**The problem**
Restate word for word the lines in the listing below, starting at the line containing "Task: Click the current" and ending at the line containing "This screenshot has height=640, width=1024.", both included; leave out the rest.

**Records to use**
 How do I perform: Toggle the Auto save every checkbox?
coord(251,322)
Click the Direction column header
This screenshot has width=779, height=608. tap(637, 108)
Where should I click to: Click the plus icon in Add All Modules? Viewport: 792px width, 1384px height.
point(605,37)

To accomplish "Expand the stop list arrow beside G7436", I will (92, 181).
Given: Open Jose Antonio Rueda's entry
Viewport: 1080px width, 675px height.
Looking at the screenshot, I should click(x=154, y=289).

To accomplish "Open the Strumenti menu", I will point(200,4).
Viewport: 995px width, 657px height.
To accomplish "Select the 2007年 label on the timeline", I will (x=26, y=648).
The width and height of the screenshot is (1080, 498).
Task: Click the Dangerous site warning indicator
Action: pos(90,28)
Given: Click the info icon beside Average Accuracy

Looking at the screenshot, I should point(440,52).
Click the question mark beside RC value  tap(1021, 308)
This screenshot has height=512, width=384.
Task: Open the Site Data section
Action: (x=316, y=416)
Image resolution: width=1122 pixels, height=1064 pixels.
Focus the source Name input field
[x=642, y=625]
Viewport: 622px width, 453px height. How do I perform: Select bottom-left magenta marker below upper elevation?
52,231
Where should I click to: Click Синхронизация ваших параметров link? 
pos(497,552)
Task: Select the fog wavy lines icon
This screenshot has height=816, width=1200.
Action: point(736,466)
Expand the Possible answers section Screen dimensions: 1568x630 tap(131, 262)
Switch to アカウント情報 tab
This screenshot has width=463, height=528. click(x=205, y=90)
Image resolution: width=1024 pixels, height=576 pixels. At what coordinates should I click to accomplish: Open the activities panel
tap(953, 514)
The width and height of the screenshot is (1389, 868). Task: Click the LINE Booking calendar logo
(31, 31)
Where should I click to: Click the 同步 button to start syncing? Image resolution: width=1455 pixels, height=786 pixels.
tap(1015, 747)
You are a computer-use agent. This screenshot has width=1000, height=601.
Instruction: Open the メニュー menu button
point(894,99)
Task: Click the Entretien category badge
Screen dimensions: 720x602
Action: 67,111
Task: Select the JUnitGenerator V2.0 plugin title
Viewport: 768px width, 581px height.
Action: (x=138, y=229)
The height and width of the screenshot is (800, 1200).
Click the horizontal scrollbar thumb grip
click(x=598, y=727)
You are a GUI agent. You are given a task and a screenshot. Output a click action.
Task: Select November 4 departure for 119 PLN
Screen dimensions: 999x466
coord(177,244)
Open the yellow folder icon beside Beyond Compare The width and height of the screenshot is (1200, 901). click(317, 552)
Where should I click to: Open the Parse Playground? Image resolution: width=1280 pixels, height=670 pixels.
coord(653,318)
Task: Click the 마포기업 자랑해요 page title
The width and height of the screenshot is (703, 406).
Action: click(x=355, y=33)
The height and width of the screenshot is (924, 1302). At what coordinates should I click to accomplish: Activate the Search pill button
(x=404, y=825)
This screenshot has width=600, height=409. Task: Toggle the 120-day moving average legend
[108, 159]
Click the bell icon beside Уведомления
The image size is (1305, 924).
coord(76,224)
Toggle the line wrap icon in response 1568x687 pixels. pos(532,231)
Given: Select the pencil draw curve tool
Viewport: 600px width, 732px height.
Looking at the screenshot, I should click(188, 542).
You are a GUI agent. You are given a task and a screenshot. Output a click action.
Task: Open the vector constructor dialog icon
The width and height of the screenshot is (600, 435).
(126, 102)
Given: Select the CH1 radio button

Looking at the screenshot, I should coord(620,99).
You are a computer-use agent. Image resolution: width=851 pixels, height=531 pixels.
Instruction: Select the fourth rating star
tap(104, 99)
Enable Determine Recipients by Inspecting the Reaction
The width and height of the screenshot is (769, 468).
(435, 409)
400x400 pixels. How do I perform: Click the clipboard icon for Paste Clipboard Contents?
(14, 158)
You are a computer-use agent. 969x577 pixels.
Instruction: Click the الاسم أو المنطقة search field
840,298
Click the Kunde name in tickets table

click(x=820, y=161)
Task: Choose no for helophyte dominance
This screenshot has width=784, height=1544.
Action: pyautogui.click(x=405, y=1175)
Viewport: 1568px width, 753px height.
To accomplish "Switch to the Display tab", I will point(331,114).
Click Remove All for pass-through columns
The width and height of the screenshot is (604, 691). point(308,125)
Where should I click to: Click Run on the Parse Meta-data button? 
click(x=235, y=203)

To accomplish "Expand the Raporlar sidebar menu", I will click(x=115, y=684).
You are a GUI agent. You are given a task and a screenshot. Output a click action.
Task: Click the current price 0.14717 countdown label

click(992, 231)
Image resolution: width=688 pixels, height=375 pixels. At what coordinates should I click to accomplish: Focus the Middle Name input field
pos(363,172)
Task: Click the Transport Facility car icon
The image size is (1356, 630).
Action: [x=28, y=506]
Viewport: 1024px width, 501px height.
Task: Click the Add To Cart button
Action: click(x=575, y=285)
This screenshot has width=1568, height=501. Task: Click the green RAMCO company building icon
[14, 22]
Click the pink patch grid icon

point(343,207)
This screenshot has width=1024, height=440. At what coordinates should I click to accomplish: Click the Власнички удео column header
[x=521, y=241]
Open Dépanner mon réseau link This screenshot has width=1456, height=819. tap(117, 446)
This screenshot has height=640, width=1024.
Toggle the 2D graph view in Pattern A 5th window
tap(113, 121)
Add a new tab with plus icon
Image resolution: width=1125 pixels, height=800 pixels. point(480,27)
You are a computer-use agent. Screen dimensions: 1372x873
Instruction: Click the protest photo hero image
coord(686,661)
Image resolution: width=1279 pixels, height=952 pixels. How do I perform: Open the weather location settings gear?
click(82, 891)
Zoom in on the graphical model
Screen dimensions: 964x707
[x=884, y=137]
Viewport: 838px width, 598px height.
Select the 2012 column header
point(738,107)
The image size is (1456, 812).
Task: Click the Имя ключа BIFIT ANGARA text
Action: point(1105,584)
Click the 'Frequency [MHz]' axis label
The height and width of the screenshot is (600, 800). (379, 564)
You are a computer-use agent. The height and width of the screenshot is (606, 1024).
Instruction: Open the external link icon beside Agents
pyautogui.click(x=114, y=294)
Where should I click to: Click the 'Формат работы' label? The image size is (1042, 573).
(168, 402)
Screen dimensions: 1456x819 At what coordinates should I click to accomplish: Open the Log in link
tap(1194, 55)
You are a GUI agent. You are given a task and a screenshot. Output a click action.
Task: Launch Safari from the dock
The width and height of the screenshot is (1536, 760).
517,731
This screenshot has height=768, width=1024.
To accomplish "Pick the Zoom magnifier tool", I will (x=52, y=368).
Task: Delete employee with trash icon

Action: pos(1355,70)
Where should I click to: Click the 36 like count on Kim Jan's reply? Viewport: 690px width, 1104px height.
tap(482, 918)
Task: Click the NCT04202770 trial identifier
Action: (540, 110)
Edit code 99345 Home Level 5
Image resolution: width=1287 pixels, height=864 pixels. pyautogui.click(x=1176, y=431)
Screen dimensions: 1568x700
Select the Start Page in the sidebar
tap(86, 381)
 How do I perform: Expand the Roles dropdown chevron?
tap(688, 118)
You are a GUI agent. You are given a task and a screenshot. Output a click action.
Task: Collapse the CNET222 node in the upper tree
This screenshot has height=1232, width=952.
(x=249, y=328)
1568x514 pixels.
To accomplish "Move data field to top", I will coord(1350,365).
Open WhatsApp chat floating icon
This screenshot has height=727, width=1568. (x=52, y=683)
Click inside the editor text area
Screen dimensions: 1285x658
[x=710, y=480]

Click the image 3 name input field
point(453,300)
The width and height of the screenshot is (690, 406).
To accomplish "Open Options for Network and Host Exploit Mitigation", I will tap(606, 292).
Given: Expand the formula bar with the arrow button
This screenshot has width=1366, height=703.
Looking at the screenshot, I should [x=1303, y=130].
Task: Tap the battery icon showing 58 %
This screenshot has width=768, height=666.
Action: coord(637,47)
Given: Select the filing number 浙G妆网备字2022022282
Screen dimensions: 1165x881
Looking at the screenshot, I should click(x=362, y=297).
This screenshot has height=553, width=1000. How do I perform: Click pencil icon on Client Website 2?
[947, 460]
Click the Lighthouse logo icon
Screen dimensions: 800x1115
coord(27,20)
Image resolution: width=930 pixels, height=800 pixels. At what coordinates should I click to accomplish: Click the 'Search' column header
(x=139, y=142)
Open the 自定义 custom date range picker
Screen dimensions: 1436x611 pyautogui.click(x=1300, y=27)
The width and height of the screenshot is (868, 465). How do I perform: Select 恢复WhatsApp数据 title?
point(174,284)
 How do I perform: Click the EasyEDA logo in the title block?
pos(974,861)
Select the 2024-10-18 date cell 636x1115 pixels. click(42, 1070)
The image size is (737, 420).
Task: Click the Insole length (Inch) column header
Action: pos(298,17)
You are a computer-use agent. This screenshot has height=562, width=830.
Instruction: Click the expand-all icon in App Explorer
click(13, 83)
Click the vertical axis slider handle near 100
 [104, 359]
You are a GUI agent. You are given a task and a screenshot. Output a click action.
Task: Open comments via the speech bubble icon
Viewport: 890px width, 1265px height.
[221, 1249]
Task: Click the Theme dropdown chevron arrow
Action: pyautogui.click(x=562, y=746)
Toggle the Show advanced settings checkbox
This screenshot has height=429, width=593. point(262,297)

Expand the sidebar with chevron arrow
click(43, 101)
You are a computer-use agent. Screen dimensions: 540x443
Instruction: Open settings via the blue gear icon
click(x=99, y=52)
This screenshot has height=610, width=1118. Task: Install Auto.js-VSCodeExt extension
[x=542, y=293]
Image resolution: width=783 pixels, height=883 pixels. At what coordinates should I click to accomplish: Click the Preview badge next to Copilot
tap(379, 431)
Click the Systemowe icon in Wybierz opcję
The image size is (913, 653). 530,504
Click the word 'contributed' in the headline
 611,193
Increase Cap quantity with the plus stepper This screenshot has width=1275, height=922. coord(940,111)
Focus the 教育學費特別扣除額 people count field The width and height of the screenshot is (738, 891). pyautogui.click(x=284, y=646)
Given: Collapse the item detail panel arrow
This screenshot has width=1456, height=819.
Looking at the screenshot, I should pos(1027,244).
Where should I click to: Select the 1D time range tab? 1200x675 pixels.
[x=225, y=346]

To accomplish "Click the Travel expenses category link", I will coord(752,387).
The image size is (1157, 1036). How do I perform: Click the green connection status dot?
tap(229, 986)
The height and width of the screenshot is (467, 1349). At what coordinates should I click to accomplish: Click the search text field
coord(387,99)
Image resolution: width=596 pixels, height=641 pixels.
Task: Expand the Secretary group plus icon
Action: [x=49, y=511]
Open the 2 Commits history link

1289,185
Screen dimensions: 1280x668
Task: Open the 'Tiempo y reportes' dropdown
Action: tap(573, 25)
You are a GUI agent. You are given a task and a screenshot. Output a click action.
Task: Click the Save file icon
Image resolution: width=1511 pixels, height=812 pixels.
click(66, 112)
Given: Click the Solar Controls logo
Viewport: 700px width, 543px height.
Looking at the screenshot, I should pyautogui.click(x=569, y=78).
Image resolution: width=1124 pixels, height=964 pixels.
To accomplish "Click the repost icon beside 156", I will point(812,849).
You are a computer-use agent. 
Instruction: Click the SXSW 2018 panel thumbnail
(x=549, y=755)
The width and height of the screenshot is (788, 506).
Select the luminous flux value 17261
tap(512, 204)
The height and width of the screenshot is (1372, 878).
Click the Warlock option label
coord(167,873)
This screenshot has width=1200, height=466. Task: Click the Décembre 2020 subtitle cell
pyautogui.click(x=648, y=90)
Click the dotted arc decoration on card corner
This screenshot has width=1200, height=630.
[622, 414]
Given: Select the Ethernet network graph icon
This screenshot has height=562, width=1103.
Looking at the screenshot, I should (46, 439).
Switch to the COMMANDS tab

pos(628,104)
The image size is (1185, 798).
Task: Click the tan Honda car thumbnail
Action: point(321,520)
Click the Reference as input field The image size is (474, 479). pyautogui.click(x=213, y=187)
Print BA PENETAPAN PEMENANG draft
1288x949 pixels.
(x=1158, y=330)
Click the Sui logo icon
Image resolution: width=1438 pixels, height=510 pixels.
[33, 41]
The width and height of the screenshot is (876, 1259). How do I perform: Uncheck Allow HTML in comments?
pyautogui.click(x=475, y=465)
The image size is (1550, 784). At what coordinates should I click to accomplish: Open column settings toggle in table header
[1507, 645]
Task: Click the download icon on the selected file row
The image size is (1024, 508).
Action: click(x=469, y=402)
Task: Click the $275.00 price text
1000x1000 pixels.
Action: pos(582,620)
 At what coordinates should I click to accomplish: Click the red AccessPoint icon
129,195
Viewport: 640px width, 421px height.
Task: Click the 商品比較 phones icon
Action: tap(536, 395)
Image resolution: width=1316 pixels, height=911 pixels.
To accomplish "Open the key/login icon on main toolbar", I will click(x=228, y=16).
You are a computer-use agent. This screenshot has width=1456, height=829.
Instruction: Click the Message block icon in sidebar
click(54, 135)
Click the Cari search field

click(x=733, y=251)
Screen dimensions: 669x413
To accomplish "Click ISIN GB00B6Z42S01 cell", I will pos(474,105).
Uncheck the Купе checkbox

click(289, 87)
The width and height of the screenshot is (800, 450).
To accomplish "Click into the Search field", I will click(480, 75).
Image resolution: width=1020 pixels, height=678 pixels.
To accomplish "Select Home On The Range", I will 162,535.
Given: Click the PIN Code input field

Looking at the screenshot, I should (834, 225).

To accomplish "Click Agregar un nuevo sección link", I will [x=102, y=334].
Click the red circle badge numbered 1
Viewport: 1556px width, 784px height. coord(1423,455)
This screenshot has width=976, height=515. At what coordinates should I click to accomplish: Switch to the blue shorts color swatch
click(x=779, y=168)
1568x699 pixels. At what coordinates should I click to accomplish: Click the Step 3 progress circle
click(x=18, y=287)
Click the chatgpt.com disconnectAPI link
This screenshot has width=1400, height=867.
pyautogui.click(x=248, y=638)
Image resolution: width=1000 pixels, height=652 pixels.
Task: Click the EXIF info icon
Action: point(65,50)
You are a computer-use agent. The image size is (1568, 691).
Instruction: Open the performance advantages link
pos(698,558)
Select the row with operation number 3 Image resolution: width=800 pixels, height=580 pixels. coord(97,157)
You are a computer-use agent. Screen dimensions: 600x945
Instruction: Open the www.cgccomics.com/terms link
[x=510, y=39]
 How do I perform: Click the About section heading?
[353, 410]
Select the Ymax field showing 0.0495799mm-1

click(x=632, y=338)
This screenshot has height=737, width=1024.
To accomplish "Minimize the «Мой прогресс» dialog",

**Completed exercise**
Task: Click the current price 0.14717 countdown label

click(992, 231)
Image resolution: width=688 pixels, height=375 pixels. At what coordinates should I click to accomplish: Focus the Middle Name input field
pos(363,172)
Task: Click the Transport Facility car icon
The image size is (1356, 630).
Action: [x=28, y=506]
Viewport: 1024px width, 501px height.
Task: Click the Add To Cart button
Action: click(x=575, y=285)
This screenshot has width=1568, height=501. Task: Click the green RAMCO company building icon
[14, 22]
Click the pink patch grid icon

point(343,207)
This screenshot has width=1024, height=440. At what coordinates should I click to accomplish: Click the Власнички удео column header
[x=521, y=241]
Open Dépanner mon réseau link This screenshot has width=1456, height=819. tap(117, 446)
This screenshot has height=640, width=1024.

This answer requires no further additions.